F_ws of samples with the highest genome coverage was estimated using moimix (https://doi.org/10.5281/zenodo.58257), a package available through R. The package calculates the F_ws statistic using the equation F_ws = 1 − (H_w/H_s), where H_w is the within-host heterozygosity and H_s is the population-level heterozygosity (5, 30). The core P. vivax genome, as defined by Pearson et al. (15), was used for core-genome analysis. For microsatellite genotyping, five neutral microsatellite loci of significant variability in the Peruvian Amazon were typed in a previous study (32). If there was more than one marker at any given locus, the sample was considered multiclonal, per prior genotyping studies (45 –47).
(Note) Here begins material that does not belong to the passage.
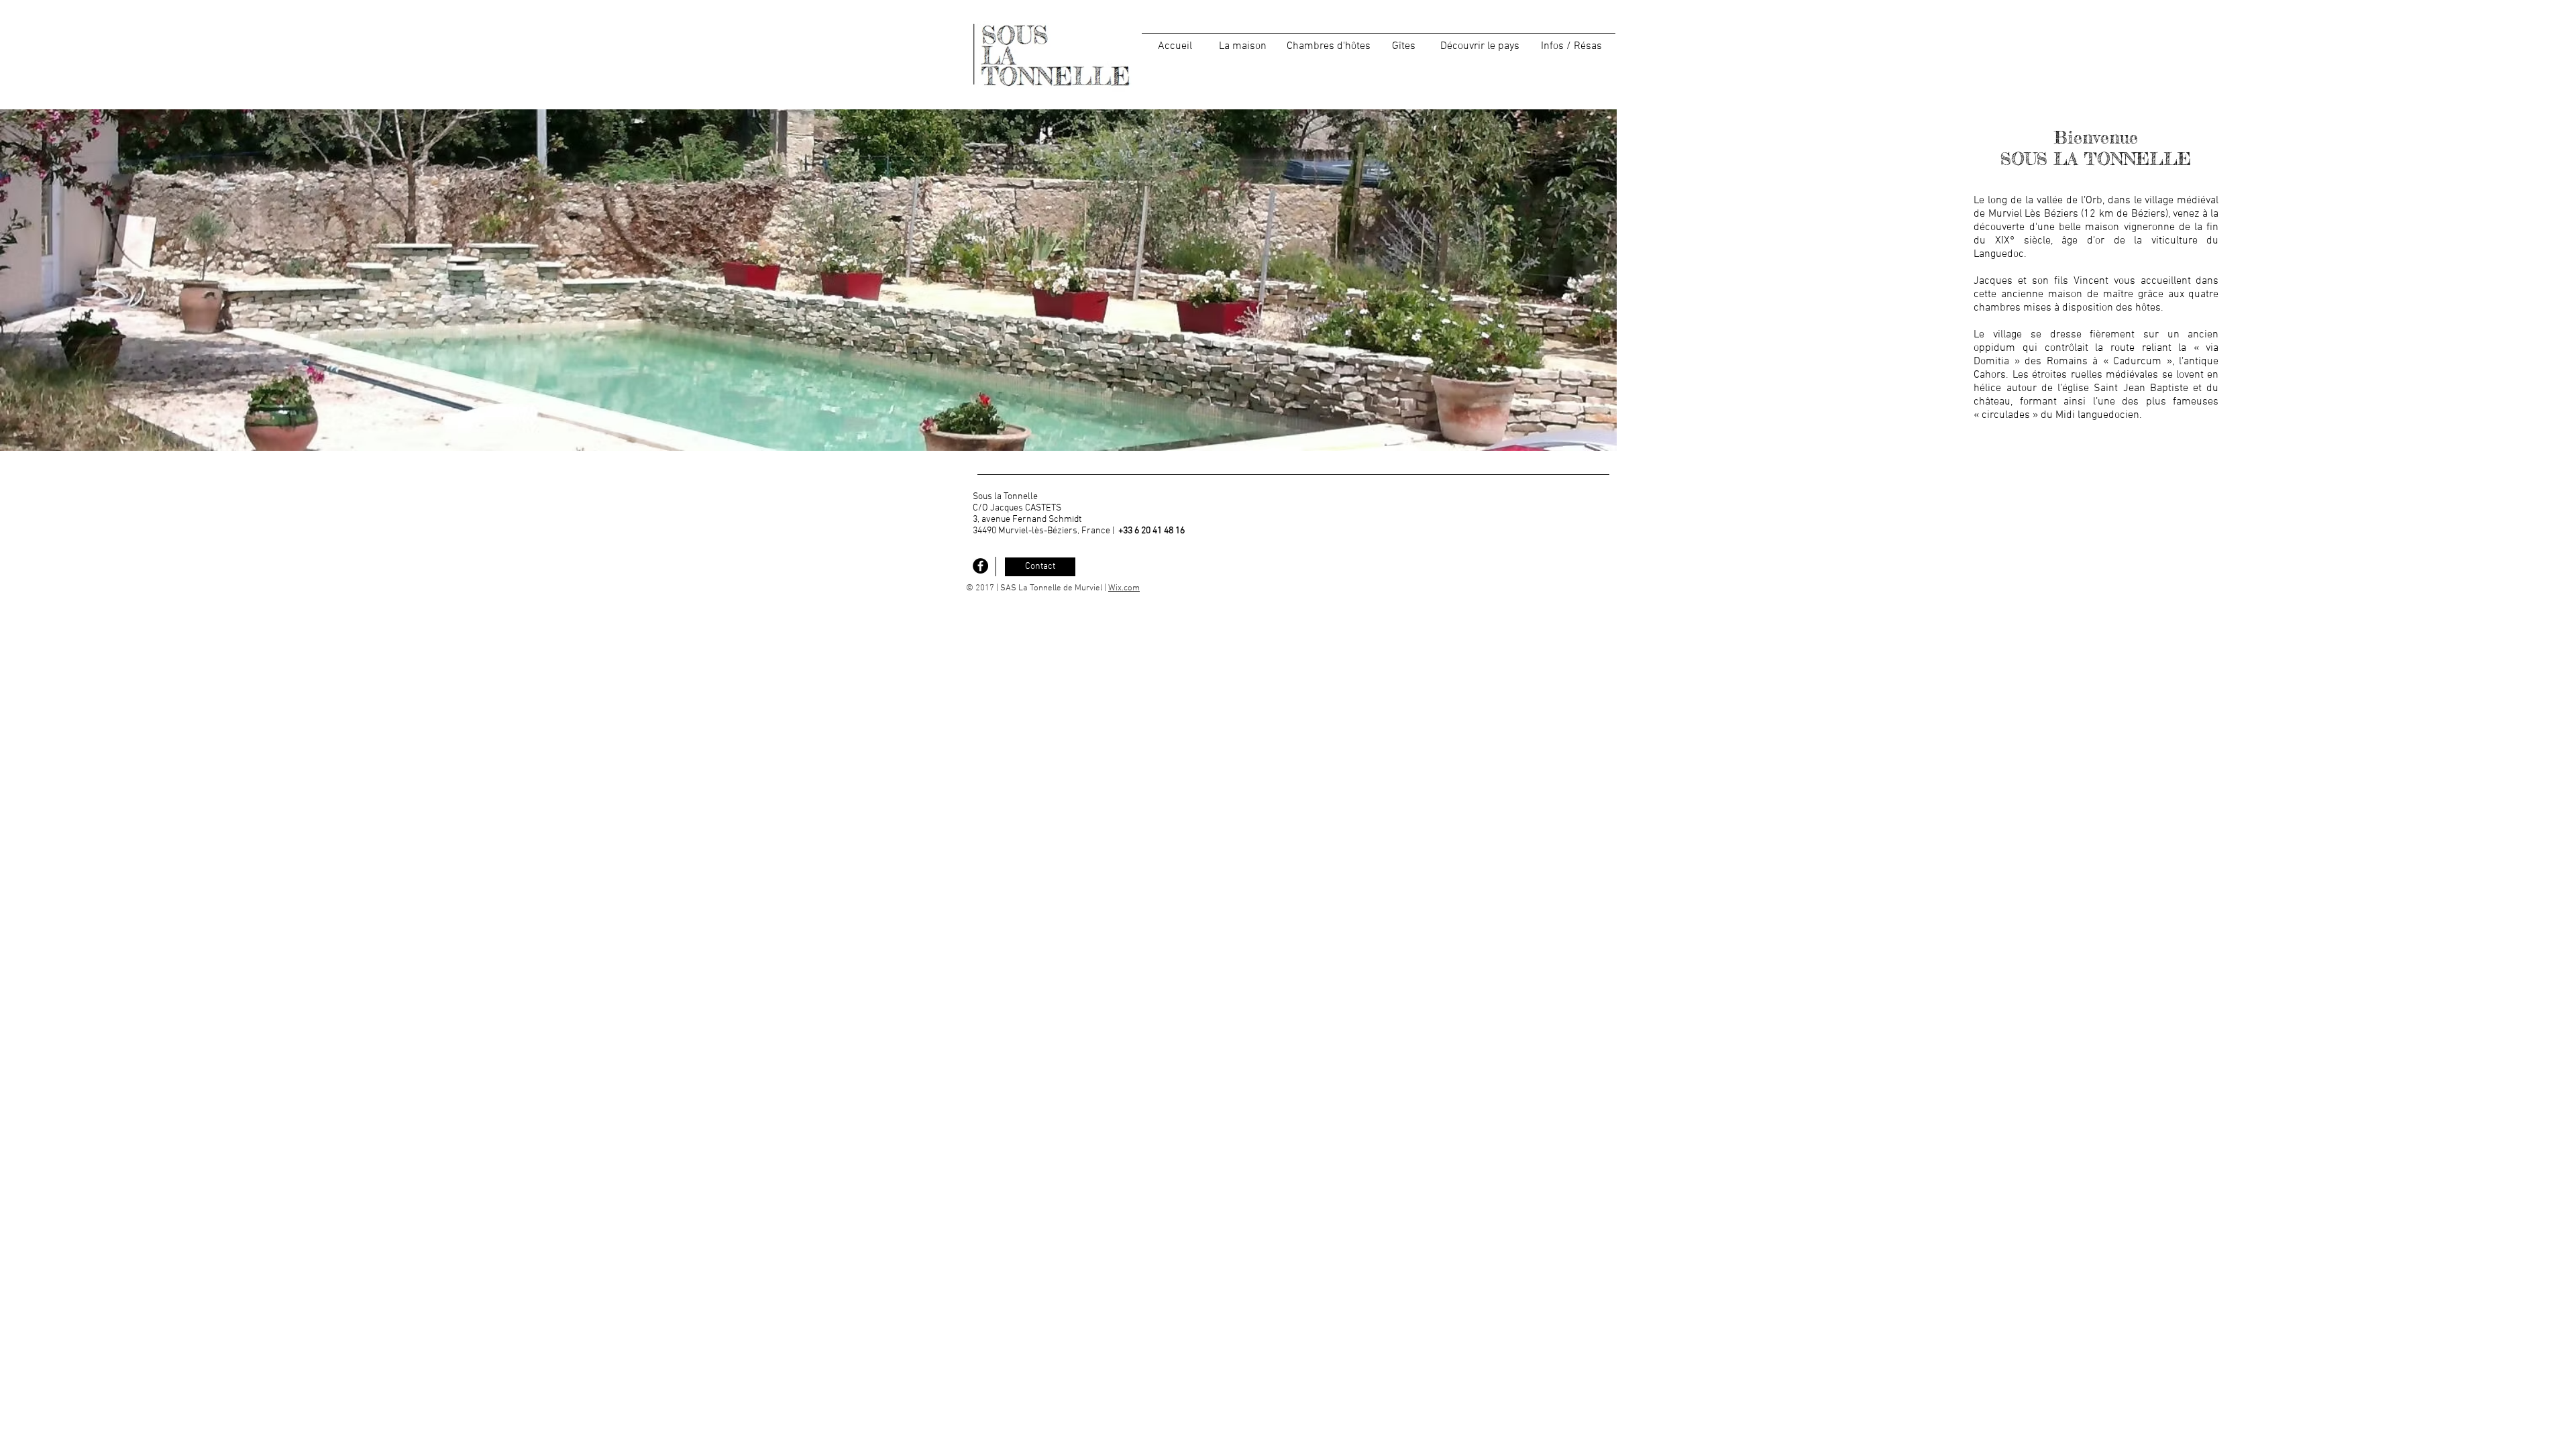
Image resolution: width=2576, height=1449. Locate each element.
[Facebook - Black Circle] (980, 566)
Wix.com (1124, 588)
A neighbor-joining tree was constructed using SNPs from the core P. vivax genome from sequences obtained in this study, along with sequences from previously published studies that are available in the NCBI Short Read Archive. The Mdio samples were from a previous study conducted by our laboratory in Peru (10), and the rest of the sequences were obtained from two recent large-scale P. vivax sequencing studies (15, 17). In order to assess the phylogenetic relationships of sequenced isolates, we constructed a multiple sequence alignment from filtered SNPs called in GATK using an in-house Perl script. This alignment was used as the input for maximum-likelihood phylogenetic analysis in the randomized accelerated maximum-likelihood program (RAxML) (48) with 500 pseudoreplicates using the generalized time-reversible model, and the resulting tree was visualized in Dendroscope (49).

Ethics approval and consent to participate.

The sample from Malaria Research Laboratories (MRL) was an anonymized DNA sample previously collected by the MRL and provided under the MRL’s remit to undertake epidemiological surveillance relevant to imported malaria in the United Kingdom. The protocol for the collection of field samples was approved by the Institutional Review Board of the U.S. Naval Medical Research Center (Protocol NMRCD.2005.0005) and the National Institutes of Health of Peru (protocol 009-2004) in compliance with all applicable federal regulations governing the protection of human subjects. All adult subjects provided written informed consent, and all children 8 to 17 years old provided verbal assent to participate in the study.

Accession number(s).

The P. vivax genome Illumina sequencing reads of the 22 samples used for variant analysis in this study are available in the National Center for Biotechnology Information’s Sequence Read Archive with the study accession number SRP095853.

ACKNOWLEDGMENTS

E.A.W. was supported by National Institutes of Health (NIH) grant R01 AI 103058. Support for sample preparation and sequencing at the University of California, San Diego, was provided by NIH grant P50 GM 085764. A.N.C. was supported through NIH grant T32 AI 007036. Work done by B.H.H., D.E.L., and S.A.S. was supported by grants from the NIH (R01 AI 091595, T32 AI 007532, and P30 AI 045008). K.F. was supported by UC San Diego Clinical and Translational Research Institute grant UL1TR001442. J.M.V. received support for the collection of dried blood spot samples from grants from the NIH/NIAID (U19 AI 089681 and D43 TW 007120). A.G.L. received support from training grant 2D43 TW007393 awarded by the Fogarty International Center of the NIH. We thank the Malaria Research Laboratory UK and all the patients who provided the samples for this study.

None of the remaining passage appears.